The list on Looting Matters names artefacts seized this year from White’s apartment and repatriated in September to Italy: a red-figure calyx krater (around 515 BC, valued at $3m); an Apulian guttus with a ram’s head spout (around 330 BC, valued at $15,000); and two fish plates, attributed to the Cuttlefish Painter and the Perrone-Phrixos group of painters (mid-fourth-century BC, both valued at $20,000). The Art Newspaper also identified among the seized objects a "Bronze Bust of Man" (first-century BC, valued at $3m); a cauldron with four animal heads (sixth-century BC, valued at $150,000); and a bronze spiral brooch (valued at $25,000) that were formerly in White’s possession. They counted among 58 antiquities that the Manhattan DA returned in September, including 21 from the Met.
At least one other object, a 700 BCE ritual dinos seized from White’s collection under the June 2021 warrant, has also been returned to Italy. It was among the almost 200 looted Greek and Roman artefacts reclaimed from museums and homes around the United States in December 2021, in what officials described as the largest single repatriation of relics from the US to Italy.
White has yet to be named in any official repatriation notices, but Gill anticipates that more announcements will come from the Manhattan DA’s office. “I think it’s very telling that they haven’t said it was Shelby’s,” he says of the returned artefacts. “So this is now part of a clearly much bigger investigation … We’ve had material go back to Italy and Turkey. I think there is material due to go back to Greece.”

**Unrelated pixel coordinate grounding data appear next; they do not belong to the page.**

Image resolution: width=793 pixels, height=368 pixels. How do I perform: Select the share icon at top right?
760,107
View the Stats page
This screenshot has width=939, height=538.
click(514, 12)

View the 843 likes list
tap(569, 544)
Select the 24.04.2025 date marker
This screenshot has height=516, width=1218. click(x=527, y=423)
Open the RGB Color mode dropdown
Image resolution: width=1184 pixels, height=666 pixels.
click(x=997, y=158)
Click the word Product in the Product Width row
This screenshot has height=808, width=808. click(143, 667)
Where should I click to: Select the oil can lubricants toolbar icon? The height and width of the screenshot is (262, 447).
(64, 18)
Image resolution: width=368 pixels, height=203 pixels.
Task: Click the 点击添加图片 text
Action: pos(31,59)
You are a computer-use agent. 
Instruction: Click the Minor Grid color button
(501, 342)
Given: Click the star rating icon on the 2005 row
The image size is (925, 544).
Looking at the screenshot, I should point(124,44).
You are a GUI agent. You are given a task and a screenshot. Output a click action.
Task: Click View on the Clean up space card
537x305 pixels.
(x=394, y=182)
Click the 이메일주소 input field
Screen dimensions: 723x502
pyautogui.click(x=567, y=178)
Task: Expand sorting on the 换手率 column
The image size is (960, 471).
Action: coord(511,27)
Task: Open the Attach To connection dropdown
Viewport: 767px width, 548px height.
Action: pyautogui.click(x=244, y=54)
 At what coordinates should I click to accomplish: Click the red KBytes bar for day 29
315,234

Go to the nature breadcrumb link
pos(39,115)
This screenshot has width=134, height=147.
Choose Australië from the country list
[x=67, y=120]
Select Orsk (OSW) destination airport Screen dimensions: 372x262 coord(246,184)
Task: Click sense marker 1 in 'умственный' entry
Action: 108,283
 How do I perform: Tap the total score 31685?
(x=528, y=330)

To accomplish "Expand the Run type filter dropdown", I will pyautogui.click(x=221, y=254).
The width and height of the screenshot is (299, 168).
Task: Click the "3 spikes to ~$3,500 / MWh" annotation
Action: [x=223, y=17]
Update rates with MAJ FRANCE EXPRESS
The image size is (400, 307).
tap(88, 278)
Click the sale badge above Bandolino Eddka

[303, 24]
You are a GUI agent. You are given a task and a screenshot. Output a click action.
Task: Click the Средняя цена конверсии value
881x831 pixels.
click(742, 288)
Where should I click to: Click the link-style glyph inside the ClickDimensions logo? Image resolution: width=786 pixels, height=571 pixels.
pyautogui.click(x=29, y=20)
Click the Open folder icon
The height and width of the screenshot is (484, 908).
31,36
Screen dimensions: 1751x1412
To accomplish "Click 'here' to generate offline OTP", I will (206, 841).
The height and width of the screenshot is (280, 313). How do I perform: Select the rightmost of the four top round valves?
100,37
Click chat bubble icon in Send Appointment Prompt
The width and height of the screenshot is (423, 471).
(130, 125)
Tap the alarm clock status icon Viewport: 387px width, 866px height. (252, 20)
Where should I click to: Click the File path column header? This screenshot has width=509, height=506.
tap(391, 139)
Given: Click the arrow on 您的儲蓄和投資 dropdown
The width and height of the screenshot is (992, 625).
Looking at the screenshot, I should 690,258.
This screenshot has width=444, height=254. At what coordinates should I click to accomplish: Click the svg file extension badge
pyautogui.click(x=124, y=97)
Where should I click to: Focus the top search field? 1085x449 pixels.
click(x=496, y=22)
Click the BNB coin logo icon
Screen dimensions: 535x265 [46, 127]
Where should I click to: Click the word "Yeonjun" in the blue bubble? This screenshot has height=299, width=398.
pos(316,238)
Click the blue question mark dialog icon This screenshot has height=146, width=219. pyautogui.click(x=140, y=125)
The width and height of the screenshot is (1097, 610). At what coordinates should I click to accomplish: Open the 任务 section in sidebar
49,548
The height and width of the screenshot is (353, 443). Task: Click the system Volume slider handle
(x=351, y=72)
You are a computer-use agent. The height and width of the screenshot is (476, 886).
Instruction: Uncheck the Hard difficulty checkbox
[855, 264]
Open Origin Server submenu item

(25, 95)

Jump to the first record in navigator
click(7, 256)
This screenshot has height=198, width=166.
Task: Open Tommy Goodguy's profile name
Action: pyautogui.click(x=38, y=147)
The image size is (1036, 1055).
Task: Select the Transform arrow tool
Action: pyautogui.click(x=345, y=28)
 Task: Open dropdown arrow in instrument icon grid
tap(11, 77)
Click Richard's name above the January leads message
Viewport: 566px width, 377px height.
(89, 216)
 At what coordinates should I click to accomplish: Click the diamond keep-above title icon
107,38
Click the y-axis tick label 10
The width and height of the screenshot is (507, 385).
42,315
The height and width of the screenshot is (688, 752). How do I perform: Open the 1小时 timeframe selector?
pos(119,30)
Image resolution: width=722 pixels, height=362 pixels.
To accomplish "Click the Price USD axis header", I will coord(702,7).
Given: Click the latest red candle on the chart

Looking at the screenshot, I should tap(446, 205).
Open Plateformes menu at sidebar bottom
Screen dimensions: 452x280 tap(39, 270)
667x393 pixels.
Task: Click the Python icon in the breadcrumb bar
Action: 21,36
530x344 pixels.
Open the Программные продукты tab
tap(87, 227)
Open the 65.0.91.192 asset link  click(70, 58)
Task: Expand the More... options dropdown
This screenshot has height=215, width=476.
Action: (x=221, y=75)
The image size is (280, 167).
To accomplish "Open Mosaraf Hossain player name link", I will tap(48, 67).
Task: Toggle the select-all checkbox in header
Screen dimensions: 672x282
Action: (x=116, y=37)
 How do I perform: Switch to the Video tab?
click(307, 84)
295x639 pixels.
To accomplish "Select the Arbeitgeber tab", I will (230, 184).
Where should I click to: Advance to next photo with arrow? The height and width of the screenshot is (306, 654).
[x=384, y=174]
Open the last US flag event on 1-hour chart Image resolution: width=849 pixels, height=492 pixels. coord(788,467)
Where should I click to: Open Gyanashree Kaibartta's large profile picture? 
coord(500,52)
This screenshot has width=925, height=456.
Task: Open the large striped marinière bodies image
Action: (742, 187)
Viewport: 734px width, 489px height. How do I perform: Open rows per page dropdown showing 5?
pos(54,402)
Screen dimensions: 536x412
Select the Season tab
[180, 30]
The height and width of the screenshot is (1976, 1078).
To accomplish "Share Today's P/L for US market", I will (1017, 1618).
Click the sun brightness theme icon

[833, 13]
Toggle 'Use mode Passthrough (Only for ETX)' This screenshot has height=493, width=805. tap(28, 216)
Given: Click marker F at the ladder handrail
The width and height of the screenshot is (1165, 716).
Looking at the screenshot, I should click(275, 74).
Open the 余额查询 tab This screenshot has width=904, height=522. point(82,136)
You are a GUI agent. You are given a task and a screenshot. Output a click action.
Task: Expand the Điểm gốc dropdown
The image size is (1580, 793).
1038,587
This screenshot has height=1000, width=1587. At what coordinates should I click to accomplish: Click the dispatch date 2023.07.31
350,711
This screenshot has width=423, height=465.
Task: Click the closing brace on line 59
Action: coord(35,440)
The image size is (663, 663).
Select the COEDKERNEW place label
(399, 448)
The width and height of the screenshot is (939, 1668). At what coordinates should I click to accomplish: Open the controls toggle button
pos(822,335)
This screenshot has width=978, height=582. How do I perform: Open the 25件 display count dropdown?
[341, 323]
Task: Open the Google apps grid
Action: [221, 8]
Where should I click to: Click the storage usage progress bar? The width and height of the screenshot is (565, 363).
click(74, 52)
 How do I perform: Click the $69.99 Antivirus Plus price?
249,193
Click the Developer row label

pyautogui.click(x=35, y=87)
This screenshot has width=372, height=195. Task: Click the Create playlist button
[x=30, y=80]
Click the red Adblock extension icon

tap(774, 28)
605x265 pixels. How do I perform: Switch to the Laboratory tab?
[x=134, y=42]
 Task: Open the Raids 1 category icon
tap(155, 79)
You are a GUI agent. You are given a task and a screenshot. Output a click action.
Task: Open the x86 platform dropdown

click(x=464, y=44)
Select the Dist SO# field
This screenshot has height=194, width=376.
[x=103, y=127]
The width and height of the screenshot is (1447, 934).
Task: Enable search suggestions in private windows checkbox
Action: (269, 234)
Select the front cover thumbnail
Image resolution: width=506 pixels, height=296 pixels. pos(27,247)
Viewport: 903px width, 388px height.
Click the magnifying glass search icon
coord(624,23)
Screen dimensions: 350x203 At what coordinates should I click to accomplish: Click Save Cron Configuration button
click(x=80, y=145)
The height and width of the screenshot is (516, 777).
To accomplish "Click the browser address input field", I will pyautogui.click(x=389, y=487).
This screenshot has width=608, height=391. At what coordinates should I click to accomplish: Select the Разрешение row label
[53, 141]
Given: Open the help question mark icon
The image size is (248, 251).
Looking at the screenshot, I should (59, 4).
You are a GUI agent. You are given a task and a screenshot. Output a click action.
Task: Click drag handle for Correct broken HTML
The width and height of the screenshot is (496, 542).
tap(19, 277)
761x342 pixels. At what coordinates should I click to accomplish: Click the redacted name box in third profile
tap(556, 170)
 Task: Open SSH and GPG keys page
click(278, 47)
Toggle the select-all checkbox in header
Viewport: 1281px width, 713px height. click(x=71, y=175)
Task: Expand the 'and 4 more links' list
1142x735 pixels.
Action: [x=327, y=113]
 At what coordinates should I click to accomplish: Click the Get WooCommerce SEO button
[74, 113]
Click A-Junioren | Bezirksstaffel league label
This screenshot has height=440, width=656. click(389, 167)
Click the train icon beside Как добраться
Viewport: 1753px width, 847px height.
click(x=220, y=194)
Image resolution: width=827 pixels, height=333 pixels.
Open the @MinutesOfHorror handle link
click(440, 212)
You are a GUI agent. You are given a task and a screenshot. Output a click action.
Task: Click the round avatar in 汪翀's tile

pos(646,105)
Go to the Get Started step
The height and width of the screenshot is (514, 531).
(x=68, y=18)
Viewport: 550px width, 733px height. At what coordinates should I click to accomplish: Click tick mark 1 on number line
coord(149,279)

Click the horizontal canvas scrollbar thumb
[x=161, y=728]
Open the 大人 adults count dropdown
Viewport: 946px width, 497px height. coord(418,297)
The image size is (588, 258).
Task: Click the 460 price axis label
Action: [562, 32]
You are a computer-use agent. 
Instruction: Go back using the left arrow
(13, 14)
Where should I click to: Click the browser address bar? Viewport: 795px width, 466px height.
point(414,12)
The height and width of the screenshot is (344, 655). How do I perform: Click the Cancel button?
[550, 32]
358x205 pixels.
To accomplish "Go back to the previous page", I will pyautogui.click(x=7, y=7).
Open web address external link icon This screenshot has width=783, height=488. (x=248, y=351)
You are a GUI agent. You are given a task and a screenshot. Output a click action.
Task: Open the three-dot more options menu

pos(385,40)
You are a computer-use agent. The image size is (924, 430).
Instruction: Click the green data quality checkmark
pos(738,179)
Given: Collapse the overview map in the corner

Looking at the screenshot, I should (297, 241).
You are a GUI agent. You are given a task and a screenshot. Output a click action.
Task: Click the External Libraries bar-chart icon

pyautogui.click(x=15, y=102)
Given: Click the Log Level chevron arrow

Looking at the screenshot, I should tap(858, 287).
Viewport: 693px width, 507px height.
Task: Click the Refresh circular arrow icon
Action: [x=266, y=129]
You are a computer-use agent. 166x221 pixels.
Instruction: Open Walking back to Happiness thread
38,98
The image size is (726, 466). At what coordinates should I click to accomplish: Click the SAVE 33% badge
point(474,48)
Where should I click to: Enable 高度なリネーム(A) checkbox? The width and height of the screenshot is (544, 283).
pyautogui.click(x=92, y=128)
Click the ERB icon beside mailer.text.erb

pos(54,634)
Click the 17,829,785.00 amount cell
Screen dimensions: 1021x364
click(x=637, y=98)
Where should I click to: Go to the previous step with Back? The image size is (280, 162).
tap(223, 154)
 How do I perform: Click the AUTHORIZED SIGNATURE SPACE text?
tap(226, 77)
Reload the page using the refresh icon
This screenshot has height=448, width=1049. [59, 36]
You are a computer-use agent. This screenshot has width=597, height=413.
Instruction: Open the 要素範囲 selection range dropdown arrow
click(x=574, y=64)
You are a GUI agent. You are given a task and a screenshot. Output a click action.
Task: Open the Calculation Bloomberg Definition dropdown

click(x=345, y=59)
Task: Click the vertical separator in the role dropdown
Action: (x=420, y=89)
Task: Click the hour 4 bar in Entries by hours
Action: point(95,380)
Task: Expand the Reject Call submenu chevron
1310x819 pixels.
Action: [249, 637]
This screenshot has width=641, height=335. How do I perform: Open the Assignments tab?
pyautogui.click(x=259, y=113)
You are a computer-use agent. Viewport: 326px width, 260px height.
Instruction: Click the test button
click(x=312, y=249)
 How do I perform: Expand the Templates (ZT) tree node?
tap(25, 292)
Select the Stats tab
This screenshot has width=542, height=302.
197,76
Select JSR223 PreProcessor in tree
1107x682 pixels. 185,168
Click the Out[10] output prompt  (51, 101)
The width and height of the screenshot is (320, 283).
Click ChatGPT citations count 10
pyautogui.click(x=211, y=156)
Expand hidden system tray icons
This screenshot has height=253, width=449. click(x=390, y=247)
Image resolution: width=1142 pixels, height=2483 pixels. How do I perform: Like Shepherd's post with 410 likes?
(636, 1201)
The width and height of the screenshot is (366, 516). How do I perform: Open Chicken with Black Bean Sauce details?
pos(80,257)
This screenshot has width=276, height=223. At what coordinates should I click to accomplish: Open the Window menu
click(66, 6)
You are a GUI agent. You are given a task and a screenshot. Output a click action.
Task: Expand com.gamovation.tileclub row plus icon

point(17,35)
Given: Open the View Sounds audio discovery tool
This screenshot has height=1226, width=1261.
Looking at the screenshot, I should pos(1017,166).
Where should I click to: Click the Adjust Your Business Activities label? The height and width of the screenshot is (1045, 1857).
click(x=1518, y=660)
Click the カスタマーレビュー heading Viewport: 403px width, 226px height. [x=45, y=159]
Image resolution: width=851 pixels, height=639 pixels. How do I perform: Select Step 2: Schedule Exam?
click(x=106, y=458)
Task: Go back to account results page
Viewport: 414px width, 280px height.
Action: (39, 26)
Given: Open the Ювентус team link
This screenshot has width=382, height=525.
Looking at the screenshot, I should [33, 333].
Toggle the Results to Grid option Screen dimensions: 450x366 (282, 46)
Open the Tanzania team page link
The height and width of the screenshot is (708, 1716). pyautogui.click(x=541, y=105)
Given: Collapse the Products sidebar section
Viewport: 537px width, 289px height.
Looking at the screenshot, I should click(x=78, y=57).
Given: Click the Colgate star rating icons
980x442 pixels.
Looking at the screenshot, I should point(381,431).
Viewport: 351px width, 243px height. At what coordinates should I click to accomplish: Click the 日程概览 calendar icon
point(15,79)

Museums, he adds, should take heed and properly assess future loans from White and Levy’s collection. “Clearly, they’ve acquired a number of objects that have been dug up illicitly and removed from their countries of origin outside the legal framework,” he says. “I’m sure they would say they’ve acquired things in good faith. But the scale of looting that we know—they needed to have done their due diligence before they acquired it. And museums need to do their due diligence when they’re accepting loans.”
But Tsirogiannis says he is not optimistic about museums changing their ways. “The antiquities market and the museums do the same that the collectors are doing: they are not checking their objects with the authorities; instead, they are trying to hold on to them for as much as possible, thinking that they may get away with it,” he says. “But in reality—maybe without even wanting to realise it—they are waiting for the inevitable: the authorities to knock on their door with a warrant. It is their choice to follow this strategy, but they should have known by now that this doesn't work, and that they should change their attitude.
“The recent case on Shelby Whites collection, again, is another proof, among the many, of this point.”